[Dataset entries]
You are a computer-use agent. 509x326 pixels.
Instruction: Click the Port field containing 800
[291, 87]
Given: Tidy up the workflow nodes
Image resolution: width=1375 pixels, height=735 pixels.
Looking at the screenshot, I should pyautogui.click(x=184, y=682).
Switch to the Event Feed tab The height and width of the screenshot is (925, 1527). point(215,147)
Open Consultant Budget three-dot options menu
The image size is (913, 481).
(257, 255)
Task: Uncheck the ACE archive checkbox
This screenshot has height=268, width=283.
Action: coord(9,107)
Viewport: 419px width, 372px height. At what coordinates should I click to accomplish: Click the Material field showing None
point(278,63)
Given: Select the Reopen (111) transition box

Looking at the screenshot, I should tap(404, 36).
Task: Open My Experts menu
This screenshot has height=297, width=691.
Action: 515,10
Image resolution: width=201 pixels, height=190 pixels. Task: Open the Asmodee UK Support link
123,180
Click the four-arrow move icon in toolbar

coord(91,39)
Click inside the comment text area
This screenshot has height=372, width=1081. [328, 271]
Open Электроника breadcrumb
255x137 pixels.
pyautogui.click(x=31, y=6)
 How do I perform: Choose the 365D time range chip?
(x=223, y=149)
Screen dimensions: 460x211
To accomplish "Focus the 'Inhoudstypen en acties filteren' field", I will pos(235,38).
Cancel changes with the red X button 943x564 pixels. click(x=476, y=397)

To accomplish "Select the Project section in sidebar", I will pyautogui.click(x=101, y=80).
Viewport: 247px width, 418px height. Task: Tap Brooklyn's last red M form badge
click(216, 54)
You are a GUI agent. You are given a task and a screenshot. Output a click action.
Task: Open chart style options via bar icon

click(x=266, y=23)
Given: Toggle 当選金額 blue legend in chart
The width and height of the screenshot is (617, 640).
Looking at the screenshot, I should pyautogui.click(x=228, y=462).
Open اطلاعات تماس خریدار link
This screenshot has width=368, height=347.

ASSIGNMENT —
Every line in the entries above that mentions the word "agent" must be shown.

OUTPUT BELOW —
You are a computer-use agent. 509x326 pixels.
You are a GUI agent. You are given a task and a screenshot. Output a click action.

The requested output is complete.